QUOTED PASSAGE:
My kitten (9 months) will only eat dry now as well. I stopped the canned within the first month or two because it gave her horrible gas. :yuck: 
Now she will only eat the dry (pro-plan kitten) and she will sniff things like bits of chicken or egg but won't eat it either. (Griff is more than happy to clean up after her.):


----------



## Merlins mom (Jun 20, 2007)

Butters is really picky. Never went for the high end canned food. The ONLY canned he'll eat is friskies meaty bits (beef). Dry, he'll eat any kind.

I want him to eat canned food. He needs the water in it.


----------



## Merlins mom (Jun 20, 2007)

I do remember trying the Merrick canned with no luck....in fact I still may have one shoved to the back of my pantry! lol


----------



## Megora (Jun 7, 2010)

Merlins mom said:


> Butters is really picky. Never went for the high end canned food. The ONLY canned he'll eat is friskies meaty bits (beef). Dry, he'll eat any kind.
> 
> I want him to eat canned food. He needs the water in it.


Our first cat only ate friskies kibble all his life, and he lived a long healthy life. And the only moist food he got was a little tuna on fridays (my dad let him finish up the can).

DATASET RECORDS:
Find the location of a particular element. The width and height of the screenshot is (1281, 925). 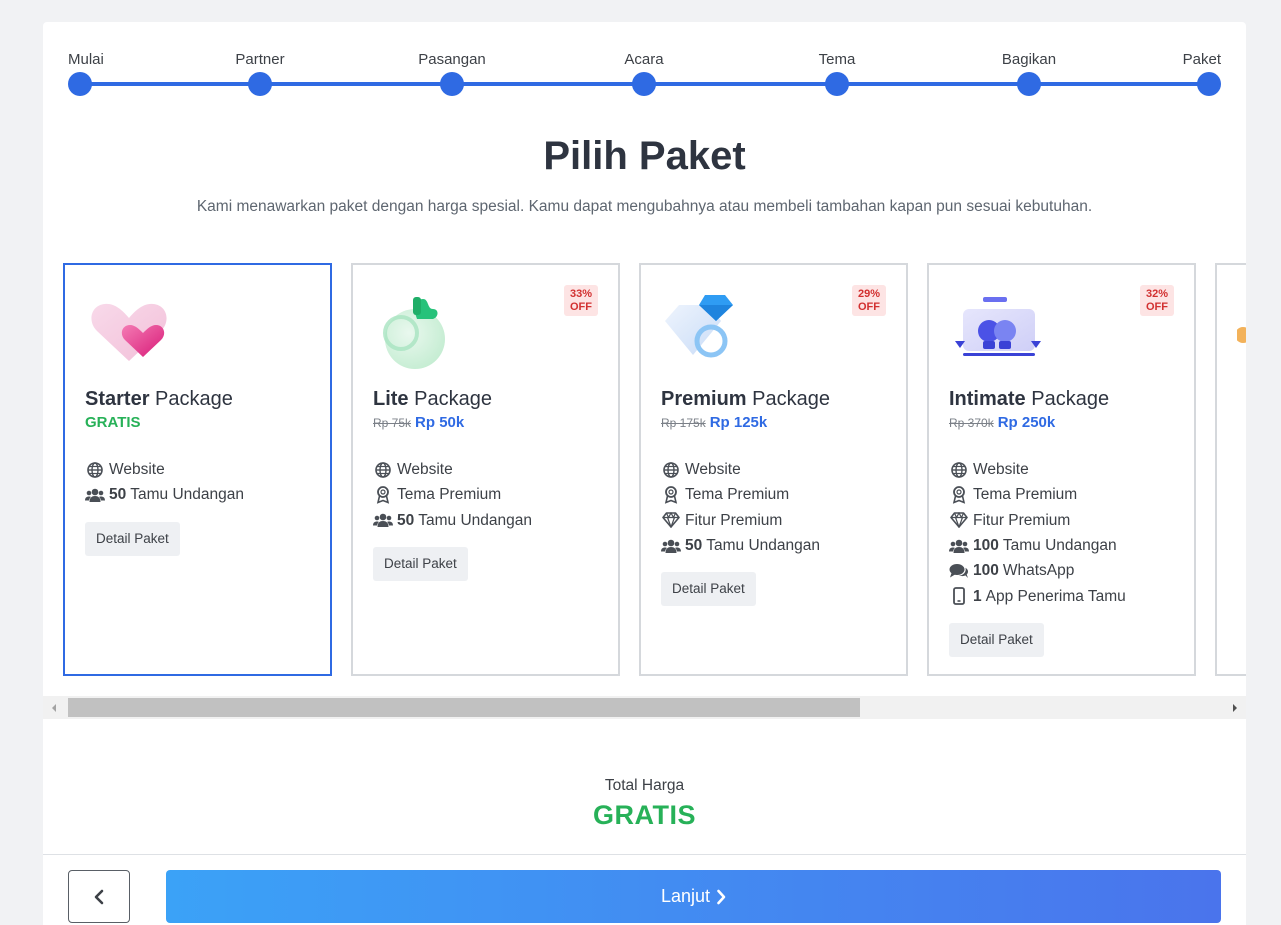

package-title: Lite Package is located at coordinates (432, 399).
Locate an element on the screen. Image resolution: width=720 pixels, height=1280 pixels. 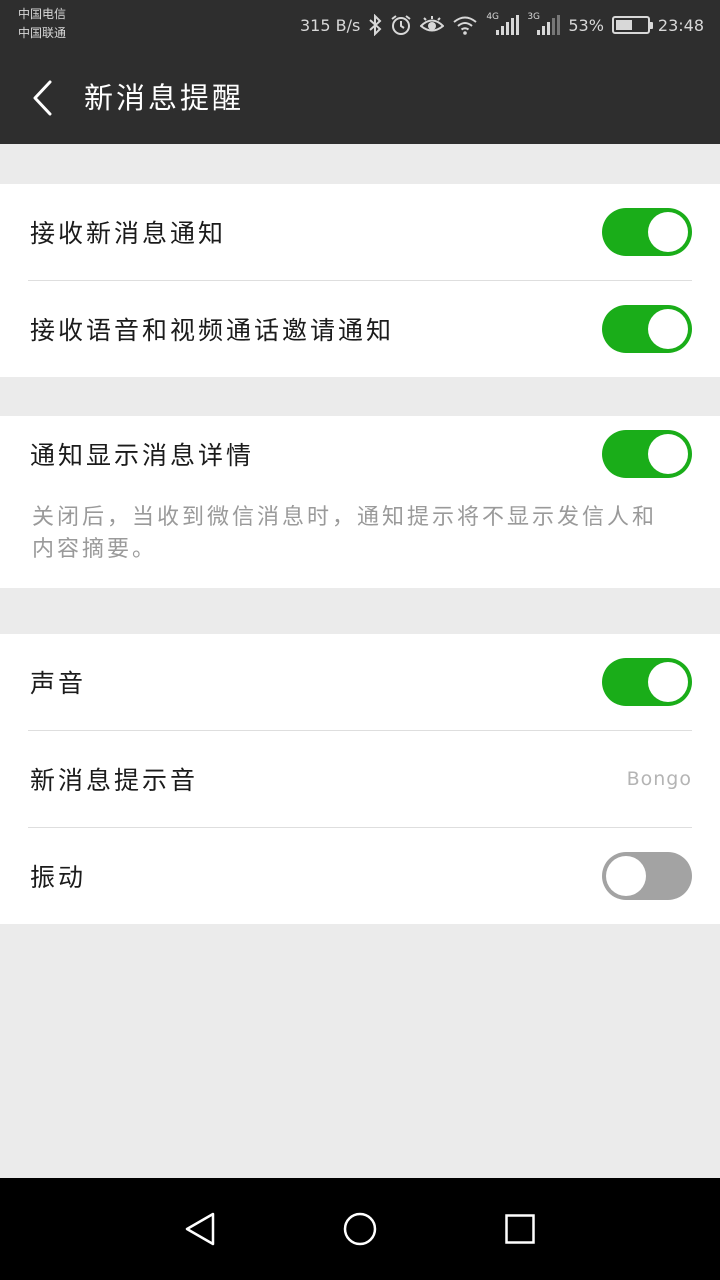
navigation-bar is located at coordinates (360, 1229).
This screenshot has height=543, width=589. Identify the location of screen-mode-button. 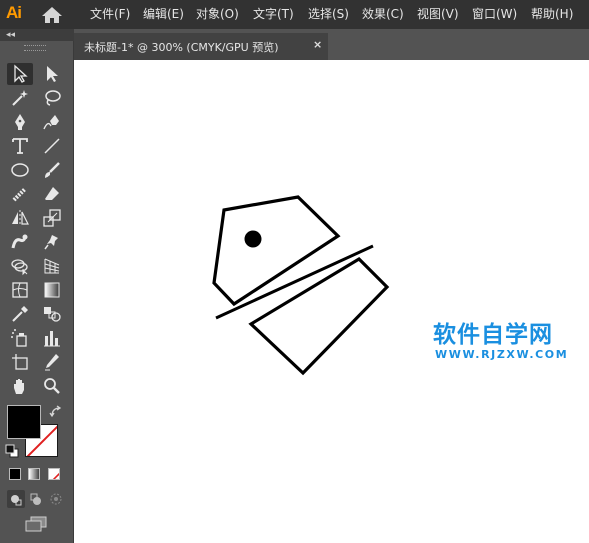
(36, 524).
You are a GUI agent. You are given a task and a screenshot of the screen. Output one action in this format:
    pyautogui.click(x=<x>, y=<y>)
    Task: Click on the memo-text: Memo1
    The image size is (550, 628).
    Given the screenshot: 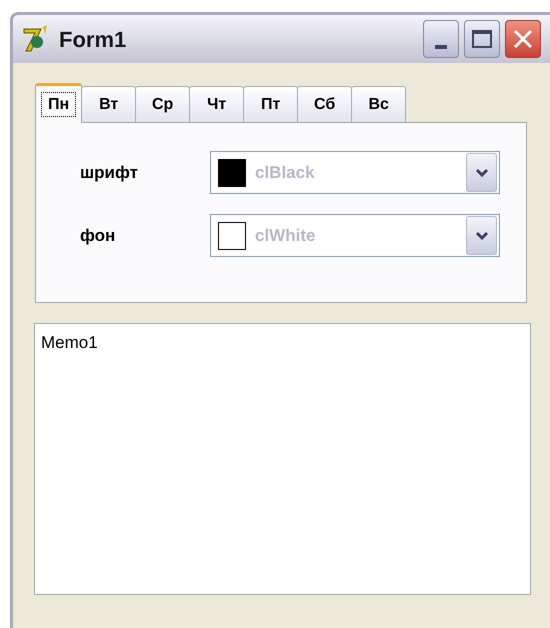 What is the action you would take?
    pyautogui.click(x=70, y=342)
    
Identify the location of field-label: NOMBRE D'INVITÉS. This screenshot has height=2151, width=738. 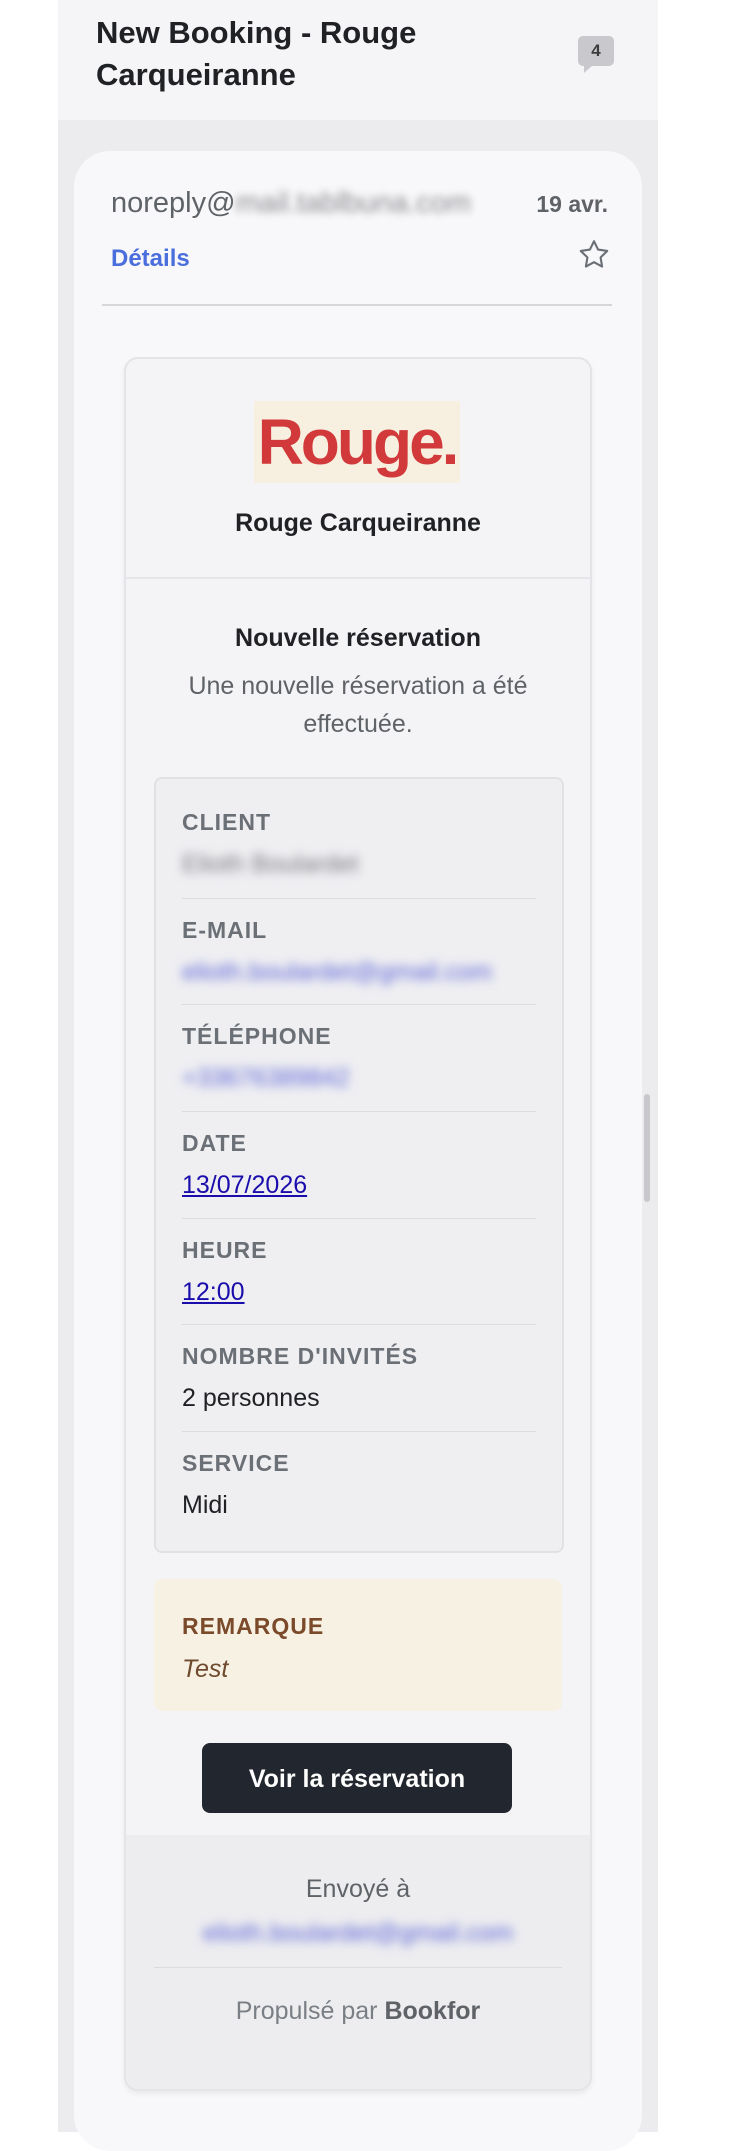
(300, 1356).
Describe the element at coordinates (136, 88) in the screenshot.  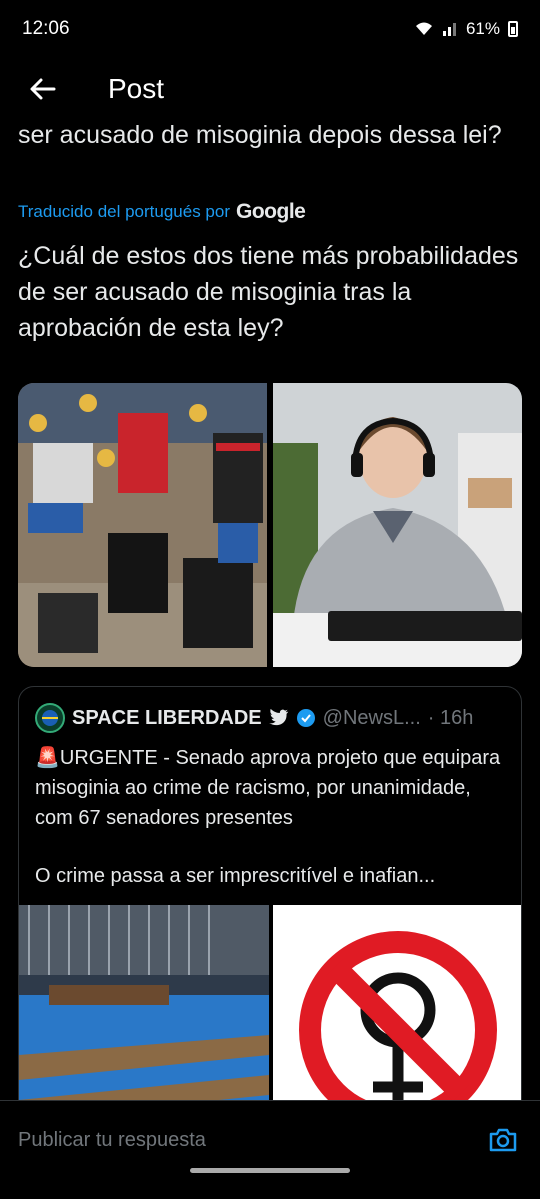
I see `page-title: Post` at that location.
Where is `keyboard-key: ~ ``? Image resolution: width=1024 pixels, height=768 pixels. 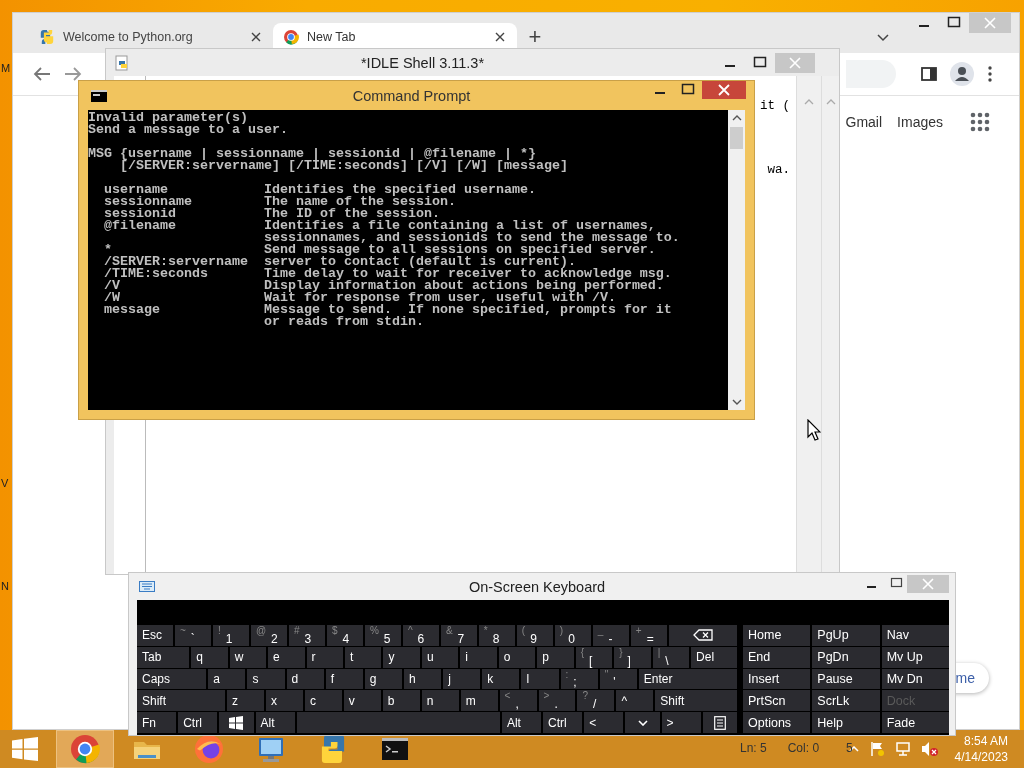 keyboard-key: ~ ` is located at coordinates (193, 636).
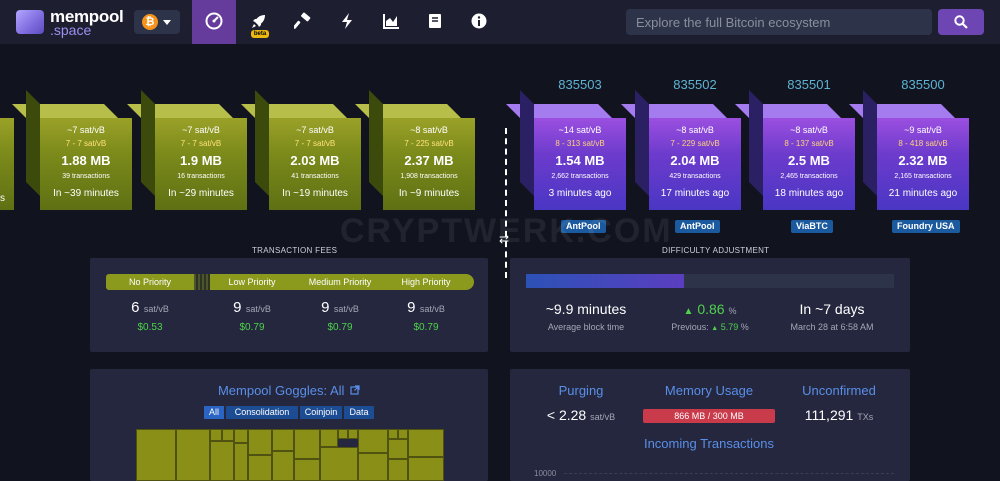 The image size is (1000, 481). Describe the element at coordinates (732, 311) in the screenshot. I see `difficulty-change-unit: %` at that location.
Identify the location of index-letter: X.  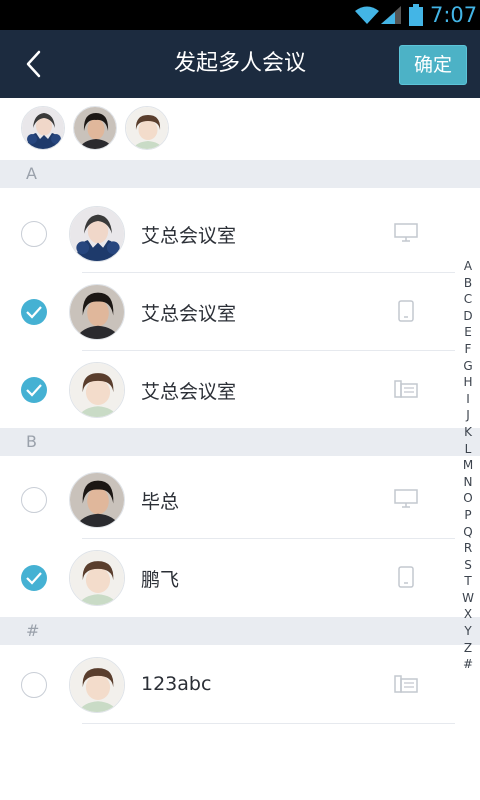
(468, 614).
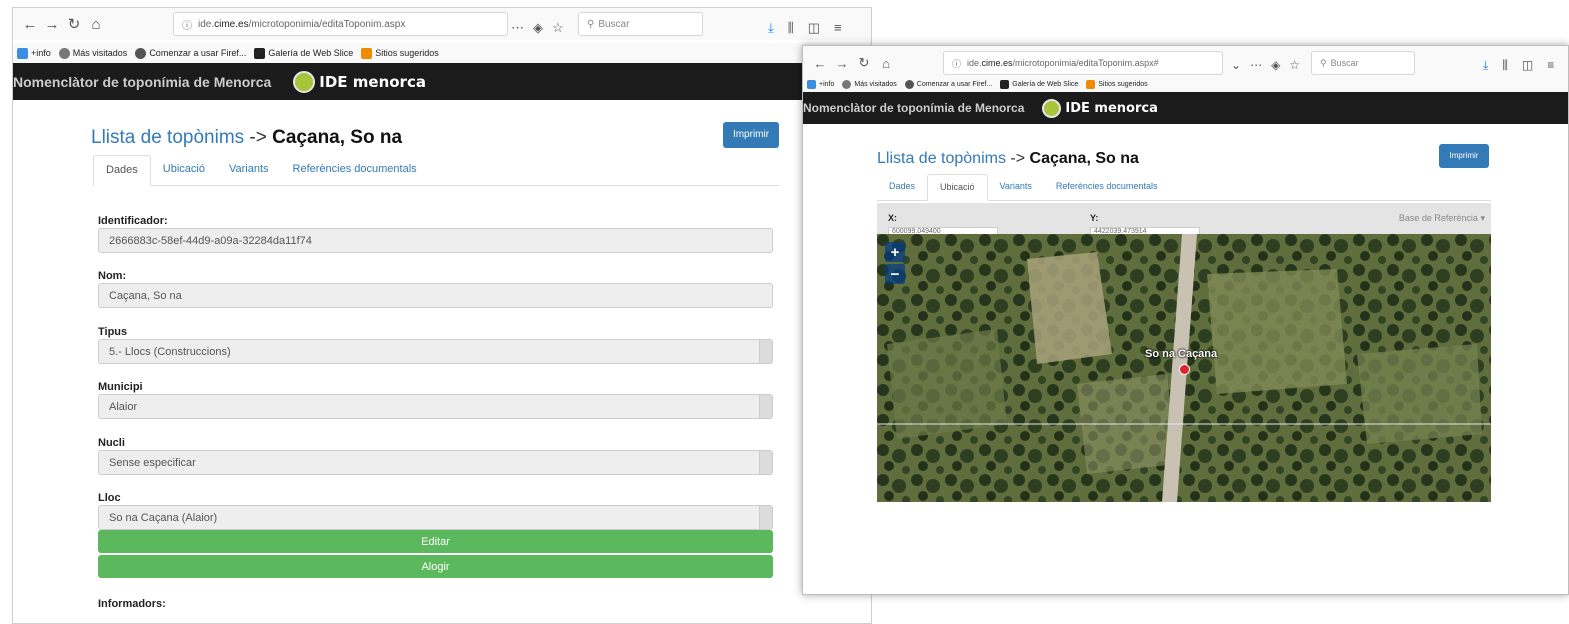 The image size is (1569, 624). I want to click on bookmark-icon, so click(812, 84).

REQUEST A: Name every brand of cat food mentioned in the cat food thread.
REQUEST B: Update the cat food thread by writing out everything from "I do remember" down to "(Jun 7, 2010)" with "pantry" changed to "cupboard".
REQUEST C: Write what comes next in the cat food thread, picking up after its last post.

ANSWER SPACE A: Pro-Plan, Friskies, Merrick

ANSWER SPACE B:
I do remember trying the Merrick canned with no luck....in fact I still may have one shoved to the back of my cupboard! lol


----------



## Megora (Jun 7, 2010)

ANSWER SPACE C:
^ We don't do that with our current cat (he eats purina pro plan kibble), but when we do pick up moist food the only kind he eats is whiskas moist packets. And "eats" means he just licks the juices up and leaves the meat behind. :bowl:


----------



## jackie_hubert (Jun 2, 2010)

You should be able to return the Merrick. Contact the company if the store won't take it back. 

Most people start with friskies or fancy feast with gravy and then move over to the pate stuff. Took Oscar about 6 months, now he eats any wet food or dry food or raw we put in front of him. I'm a member of a feline urinary issues support group and not eating wet food is the biggest issue owners have there. I think some people found that their cat would eat raw food but I would think that they're more likely to eat canned.

I'm sure you've already done this but have you mixed a tiny tiny amount of the Merrick into the kibble and worked up really really slowly? At the shelter we actually smear some of the wet food on the kitty's paws if they won't eat it. Usually once they've had a bit they go "mmm...not so bad" and they'll gobble it up after some loss of dignity. I know, mean, haha! Some just won't eat it and have to be given fluids sub-q or via syringe.


----------



## lynn1970 (Feb 6, 2011)

We tried bunches of wet foods with my cat that had failing kidneys. The vet said that it was the best way to help her. The only thing that she even remotely like was Natural Balance. I can't remember specifically trying Merrick but I am sure that I did. We even tried the cheap stuff and she just didn't like it. I think it was because she wasn't familiar with it.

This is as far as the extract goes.